Time & Space Complexity

Time complexity: $O(n \log n)$
Space complexity: $O(n)$

Common Pitfalls

Using a Max-Heap Instead of a Min-Heap

To maximize the sum of k elements from nums1, you need to keep the k largest values seen so far. This requires a min-heap so you can efficiently remove the smallest element when the heap exceeds size k. Using a max-heap makes it impossible to efficiently evict the smallest element, leading to incorrect tracking of the top k values.

Forgetting to Sort by nums2 in Descending Order

The algorithm relies on processing elements in decreasing order of nums2 values so that each new element becomes the new minimum.

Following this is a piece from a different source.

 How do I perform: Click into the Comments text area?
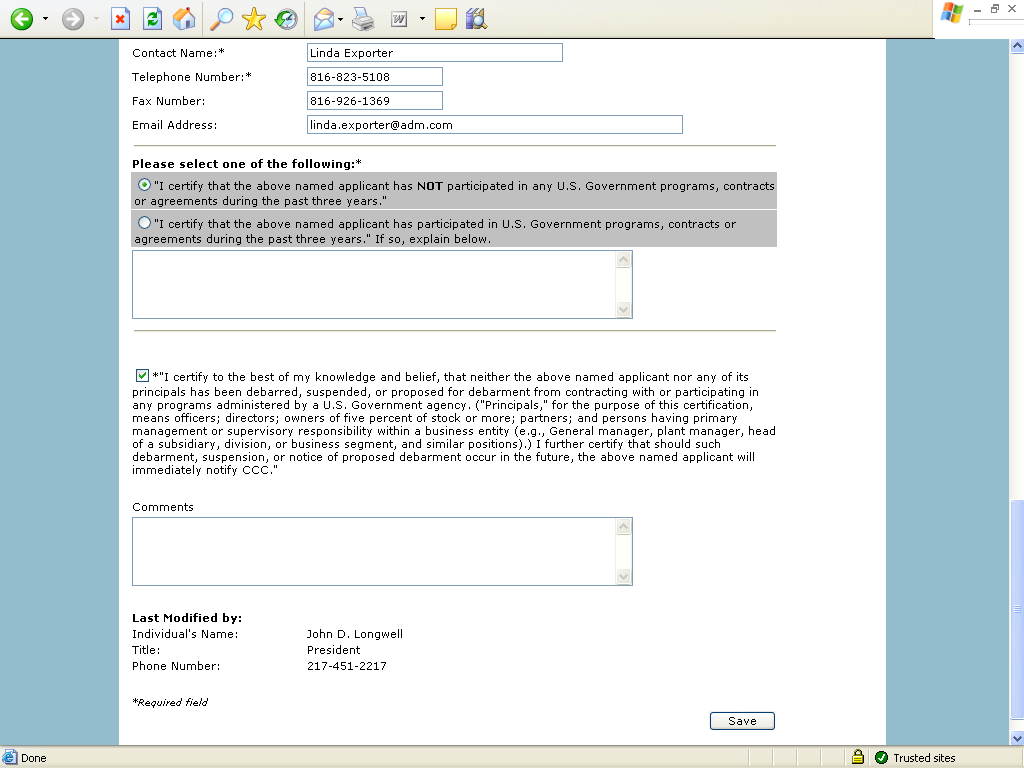(x=374, y=551)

If you sort in ascending order or forget to sort entirely, the minimum tracking breaks and the score calculation becomes incorrect.

Not Updating the Sum When Removing from the Heap

When the heap size exceeds k and you pop the smallest element, you must also subtract that element's value from your running sum. Forgetting to update the sum after removal causes it to include values no longer in the heap, producing inflated and incorrect scores.